Featured IAP Interview with Majority Leader Jimmy Van Bramer, NYC Council Member on The Cultural Immigrant Initiative

Featured IAP Interview with Majority Leader Jimmy Van Bramer, NYC Council Member on The Cultural Immigrant Initiative

NYFA’s Immigrant Artists’ Program (IAP) is always on the lookout for programs supporting the creative immigrant community. As such, when in 2014 Speaker Melissa Mark-Viverito and Jimmy Van Bramer, Majority Leader and Chair of Cultural Affairs and Libraries Committee, announced the creation of cultural funding and the development of fresh cultural initiatives in New York City, IAP was instantly intrigued. 

Named The Cultural Immigrant Initiative, the new program provides cultural programming targeting immigrant groups throughout the five boroughs. This year the fund was doubled and IAP was fortunate to interview Jimmy Van Bramer to find out more about what inspired the initiative and why he is so passionate about supporting arts and immigrant communities in New York City. 

NYFA: How did you get passionate about the arts? What were your influences that pointed you in that direction?
JVB: As with most folks it started with Elementary school. I went to public school: PS70, in Astoria, Queens. The school had an amazing music teacher, Mrs. Miller, and in addition to Mrs. Miller teaching us a number of songs and performances, she played the piano for us in the auditorium so often that I came to love orchestra music. Every year we had a music festival and each class would put on plays, shows and performances. I believe they still do this now. I was a very shy kid, but I always participated, and we would have a lot of fun singing and dancing. So I certainly grew up as a lover of music and dance and performance, in particular. The school also had robust school trips and we visited the Queens Museum. It was the first museum I ever went to see. It was a great to be exposed to the arts at such a young age. Then, as I grew into adulthood, I continued to seek out the arts, took art classes, art appreciation classes and history of art in college, and have always gone to many museums and performances. Before I got elected, I served as President of the Queens Council of the Arts, so I have a great appreciation for individual artists and the role of our arts councils. As a result of my experience in the arts and libraries, when I got elected to the City Council, I only really wanted to be the Chair of Cultural Affairs and Libraries Committee which I am.

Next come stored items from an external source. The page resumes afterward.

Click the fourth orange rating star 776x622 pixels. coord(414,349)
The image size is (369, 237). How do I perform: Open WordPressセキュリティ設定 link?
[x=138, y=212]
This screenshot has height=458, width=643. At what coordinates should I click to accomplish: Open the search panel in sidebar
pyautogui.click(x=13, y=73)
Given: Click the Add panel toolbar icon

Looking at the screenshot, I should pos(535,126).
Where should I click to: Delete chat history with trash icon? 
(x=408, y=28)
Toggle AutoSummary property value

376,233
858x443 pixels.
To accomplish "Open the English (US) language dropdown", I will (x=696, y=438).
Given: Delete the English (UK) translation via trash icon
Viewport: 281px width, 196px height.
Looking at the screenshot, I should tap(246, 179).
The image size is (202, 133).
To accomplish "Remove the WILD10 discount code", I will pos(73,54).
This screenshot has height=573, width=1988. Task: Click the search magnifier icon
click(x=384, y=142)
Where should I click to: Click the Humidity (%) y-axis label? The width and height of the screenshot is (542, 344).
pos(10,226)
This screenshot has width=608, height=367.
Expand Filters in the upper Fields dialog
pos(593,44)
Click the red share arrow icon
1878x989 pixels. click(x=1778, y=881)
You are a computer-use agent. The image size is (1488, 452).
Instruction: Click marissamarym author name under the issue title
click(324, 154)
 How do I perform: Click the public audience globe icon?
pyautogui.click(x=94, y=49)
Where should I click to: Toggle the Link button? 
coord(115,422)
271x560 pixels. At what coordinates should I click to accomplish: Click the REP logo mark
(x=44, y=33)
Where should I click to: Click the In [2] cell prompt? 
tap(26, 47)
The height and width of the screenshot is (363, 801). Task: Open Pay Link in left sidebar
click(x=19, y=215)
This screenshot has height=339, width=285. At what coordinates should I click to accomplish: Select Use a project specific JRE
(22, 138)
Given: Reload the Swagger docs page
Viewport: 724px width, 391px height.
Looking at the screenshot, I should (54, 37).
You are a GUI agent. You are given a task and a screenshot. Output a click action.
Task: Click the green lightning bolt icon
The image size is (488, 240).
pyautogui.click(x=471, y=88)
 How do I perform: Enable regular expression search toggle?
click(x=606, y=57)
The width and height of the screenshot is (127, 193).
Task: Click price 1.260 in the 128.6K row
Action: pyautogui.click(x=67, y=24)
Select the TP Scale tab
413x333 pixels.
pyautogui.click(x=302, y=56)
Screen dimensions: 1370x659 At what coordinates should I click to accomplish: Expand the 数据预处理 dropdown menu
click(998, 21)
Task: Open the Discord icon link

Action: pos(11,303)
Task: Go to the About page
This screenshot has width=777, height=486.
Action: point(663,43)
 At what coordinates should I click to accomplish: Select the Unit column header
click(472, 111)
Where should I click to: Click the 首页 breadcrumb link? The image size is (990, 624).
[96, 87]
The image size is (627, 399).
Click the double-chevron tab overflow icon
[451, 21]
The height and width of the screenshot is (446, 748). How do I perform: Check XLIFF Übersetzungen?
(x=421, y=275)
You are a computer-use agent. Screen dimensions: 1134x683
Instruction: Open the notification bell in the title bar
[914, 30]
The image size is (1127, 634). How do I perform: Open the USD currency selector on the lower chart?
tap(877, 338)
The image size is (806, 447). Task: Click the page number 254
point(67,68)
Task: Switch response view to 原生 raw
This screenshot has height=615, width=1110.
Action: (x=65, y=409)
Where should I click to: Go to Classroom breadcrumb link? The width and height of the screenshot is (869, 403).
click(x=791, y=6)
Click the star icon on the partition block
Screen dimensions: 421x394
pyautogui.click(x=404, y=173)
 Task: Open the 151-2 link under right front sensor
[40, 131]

NYFA: What inspired you and your colleague Speaker Melissa Mark-Viverito to create the The Cultural Immigrant Initiative last year?
JVB: Every year I have an open house in my district office in Sunnyside, Queens. A young man who I had never met before came to the open house. He introduced himself and said he was part of an Ecuadorian cultural organization called Ayazamana and wanted me to come and see them. I said it sounded like they are doing some great work. I asked him if he received any government funding for his organization and he said he didn’t really even know that existed and wouldn’t even know how to go about doing that. Like many other immigrant organizations, they raised all of the money themselves. I said to him “This is government funding, these are your tax dollars and you should be eligible for it.” I went to see their performance and was indeed very impressed with what they did. I really wanted to get Ayazamana into the cultural funding stream that existed in the city of New York.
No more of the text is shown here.